▼
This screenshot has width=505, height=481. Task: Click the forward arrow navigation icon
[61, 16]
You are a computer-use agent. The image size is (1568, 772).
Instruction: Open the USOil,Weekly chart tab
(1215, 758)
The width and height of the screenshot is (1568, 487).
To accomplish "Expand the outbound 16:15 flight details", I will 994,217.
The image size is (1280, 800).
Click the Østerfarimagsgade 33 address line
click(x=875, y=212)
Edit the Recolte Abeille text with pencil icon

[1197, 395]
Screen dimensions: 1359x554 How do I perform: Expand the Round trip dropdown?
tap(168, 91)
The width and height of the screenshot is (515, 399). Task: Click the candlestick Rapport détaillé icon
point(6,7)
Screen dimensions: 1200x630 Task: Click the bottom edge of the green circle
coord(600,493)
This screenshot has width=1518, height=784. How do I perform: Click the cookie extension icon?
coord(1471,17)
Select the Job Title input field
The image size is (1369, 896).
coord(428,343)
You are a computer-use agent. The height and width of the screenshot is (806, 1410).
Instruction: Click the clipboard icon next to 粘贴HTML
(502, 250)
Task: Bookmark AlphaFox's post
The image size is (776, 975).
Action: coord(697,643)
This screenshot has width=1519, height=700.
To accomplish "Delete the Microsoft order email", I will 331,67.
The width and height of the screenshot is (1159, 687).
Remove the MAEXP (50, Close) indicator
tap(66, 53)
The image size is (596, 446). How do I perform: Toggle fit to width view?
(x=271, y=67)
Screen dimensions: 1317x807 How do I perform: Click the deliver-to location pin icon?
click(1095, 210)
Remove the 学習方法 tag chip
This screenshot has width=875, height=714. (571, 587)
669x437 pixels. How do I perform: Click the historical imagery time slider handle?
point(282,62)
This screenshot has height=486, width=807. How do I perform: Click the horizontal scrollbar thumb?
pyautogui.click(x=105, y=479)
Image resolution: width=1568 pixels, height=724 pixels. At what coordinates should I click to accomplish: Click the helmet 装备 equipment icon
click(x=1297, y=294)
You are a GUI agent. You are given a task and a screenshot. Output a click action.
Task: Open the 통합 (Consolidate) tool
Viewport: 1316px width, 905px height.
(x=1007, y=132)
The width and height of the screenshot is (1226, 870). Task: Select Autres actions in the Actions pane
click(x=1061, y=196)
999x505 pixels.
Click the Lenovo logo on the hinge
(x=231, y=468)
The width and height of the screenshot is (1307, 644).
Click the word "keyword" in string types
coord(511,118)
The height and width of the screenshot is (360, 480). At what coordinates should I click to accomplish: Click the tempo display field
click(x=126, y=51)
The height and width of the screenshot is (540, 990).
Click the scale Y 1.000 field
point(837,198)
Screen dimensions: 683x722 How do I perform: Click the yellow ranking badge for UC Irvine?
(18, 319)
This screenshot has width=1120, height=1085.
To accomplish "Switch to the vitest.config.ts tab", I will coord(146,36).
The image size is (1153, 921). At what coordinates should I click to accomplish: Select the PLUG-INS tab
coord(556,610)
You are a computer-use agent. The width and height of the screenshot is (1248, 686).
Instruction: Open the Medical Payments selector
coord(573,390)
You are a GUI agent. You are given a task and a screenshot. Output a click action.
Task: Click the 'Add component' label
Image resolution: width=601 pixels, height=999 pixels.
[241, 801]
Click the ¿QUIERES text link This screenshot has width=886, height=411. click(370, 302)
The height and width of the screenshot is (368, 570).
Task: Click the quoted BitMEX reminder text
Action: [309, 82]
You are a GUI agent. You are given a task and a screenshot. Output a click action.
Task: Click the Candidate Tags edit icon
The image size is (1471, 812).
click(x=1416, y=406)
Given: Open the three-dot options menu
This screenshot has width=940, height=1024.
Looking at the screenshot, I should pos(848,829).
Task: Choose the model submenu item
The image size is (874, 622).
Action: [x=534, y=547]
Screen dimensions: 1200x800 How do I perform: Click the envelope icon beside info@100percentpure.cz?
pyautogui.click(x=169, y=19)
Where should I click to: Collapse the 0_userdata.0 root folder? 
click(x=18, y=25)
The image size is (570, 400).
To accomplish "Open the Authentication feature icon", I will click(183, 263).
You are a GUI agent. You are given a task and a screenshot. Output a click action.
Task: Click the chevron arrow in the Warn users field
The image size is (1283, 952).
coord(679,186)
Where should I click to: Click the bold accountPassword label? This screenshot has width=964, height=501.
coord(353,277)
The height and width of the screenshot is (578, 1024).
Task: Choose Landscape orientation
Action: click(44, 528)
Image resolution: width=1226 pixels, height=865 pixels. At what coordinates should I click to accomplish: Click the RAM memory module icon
▲
§ Task directions
Transcribe only, please, the lines from the first line of the records through the line with "The width and height of the screenshot is (1568, 487).". Both of those lines are included.

§ Solution below
This screenshot has width=505, height=481. Task: Click the forward arrow navigation icon
[61, 16]
You are a computer-use agent. The image size is (1568, 772).
Instruction: Open the USOil,Weekly chart tab
(1215, 758)
The width and height of the screenshot is (1568, 487).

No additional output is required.